### Given text
........

Remembering Orrin Pilkey: Duke geology professor, influential advocate for science-backed coastal management

Orrin Pilkey, pictured in 2019, died Dec. 13, 2024.
Orrin Pilkey, pictured in 2019, died Dec. 13, 2024.

Orrin Pilkey, James B. Duke professor emeritus of geology, is remembered as a longtime advocate for research-informed coastal management, a nationally recognized science communicator and a unifying figure in Duke’s geology department.

Pilkey, 90, died Dec. 13 of natural causes in his Durham home. Once named the “reigning dean of American coastal studies” by The New York Times, he had a profound impact on the field of geology and coastal policy in North Carolina and beyond, as well as at Duke, where he worked for nearly 60 years.

“Orrin was just a force,” said Stuart Pimm, Doris Duke professor of conservation ecology in the Nicholas School of the Environment. “… He told truth to power in a very effective and very forthright way, and one has to admire him for that.”

Pilkey was born Sept. 19, 1934, in New York City to Elizabeth and Orrin Pilkey Sr., but he spent most of his childhood in Richland, Washington, where his father worked as an engineer at the Hanford plutonium plant. It was there, “romping and roving along the banks of the Columbia River,” where Pilkey first developed a deep affinity for the natural world that would last a lifetime.

........

### Exercise aim
Print the full Orrin Pilkey text without any changes. The lines after this point are separate from the Orrin Pilkey text.

### Source material
........

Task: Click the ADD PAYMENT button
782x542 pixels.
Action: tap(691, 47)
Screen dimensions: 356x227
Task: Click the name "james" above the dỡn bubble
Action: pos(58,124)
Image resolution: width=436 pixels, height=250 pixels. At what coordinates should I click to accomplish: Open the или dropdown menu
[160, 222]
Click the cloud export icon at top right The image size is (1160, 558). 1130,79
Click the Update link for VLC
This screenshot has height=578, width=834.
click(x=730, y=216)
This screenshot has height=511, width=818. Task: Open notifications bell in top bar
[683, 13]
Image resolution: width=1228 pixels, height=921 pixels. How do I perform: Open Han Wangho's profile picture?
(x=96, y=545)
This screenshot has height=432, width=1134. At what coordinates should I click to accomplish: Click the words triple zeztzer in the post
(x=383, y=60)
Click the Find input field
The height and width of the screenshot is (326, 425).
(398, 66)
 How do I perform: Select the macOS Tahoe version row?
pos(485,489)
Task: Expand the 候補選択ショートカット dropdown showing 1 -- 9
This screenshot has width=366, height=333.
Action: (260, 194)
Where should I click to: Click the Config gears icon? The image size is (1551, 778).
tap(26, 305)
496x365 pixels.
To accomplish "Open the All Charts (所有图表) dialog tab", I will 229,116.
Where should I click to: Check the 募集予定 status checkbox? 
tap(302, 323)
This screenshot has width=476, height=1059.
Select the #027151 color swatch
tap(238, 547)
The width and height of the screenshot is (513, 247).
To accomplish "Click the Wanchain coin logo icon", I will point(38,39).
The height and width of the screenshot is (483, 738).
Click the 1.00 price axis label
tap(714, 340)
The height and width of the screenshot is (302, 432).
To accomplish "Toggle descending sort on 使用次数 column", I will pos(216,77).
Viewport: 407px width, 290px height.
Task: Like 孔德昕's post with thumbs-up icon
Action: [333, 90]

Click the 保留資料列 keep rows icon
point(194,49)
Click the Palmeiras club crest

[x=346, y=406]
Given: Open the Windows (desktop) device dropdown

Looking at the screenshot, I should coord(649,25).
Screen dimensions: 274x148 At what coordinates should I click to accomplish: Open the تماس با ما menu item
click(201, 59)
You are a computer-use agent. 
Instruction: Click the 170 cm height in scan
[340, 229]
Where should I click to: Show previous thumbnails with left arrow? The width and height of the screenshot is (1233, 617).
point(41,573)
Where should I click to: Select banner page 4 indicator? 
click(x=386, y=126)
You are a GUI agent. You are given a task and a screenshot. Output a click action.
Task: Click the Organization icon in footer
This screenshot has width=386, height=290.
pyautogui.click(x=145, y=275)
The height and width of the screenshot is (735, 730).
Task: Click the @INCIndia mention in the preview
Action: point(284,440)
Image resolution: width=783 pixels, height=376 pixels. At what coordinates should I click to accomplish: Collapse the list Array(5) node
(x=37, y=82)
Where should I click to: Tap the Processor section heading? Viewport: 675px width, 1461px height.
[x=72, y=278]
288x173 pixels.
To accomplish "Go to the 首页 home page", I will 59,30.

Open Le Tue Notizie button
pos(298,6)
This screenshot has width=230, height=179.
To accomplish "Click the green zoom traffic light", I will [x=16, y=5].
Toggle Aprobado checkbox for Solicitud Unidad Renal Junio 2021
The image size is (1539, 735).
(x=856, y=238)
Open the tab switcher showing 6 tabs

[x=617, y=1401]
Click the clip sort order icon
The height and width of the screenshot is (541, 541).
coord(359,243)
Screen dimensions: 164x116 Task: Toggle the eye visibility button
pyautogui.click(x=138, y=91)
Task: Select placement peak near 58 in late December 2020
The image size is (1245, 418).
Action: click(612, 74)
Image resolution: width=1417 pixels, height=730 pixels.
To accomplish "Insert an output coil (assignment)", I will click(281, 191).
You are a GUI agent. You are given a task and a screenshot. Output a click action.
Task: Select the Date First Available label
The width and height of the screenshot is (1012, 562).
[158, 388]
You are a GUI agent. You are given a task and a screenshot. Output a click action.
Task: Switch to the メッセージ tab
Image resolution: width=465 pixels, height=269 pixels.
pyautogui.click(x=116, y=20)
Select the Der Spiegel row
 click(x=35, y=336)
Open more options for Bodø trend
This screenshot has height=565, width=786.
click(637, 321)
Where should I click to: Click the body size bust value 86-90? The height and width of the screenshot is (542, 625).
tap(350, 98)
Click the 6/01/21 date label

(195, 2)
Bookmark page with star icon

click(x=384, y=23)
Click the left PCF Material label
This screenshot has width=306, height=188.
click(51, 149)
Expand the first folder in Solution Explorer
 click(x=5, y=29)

........

### Exercise response
Remembering Orrin Pilkey: Duke geology professor, influential advocate for science-backed coastal management

Orrin Pilkey, pictured in 2019, died Dec. 13, 2024.
Orrin Pilkey, pictured in 2019, died Dec. 13, 2024.

Orrin Pilkey, James B. Duke professor emeritus of geology, is remembered as a longtime advocate for research-informed coastal management, a nationally recognized science communicator and a unifying figure in Duke’s geology department.

Pilkey, 90, died Dec. 13 of natural causes in his Durham home. Once named the “reigning dean of American coastal studies” by The New York Times, he had a profound impact on the field of geology and coastal policy in North Carolina and beyond, as well as at Duke, where he worked for nearly 60 years.

“Orrin was just a force,” said Stuart Pimm, Doris Duke professor of conservation ecology in the Nicholas School of the Environment. “… He told truth to power in a very effective and very forthright way, and one has to admire him for that.”

Pilkey was born Sept. 19, 1934, in New York City to Elizabeth and Orrin Pilkey Sr., but he spent most of his childhood in Richland, Washington, where his father worked as an engineer at the Hanford plutonium plant. It was there, “romping and roving along the banks of the Columbia River,” where Pilkey first developed a deep affinity for the natural world that would last a lifetime.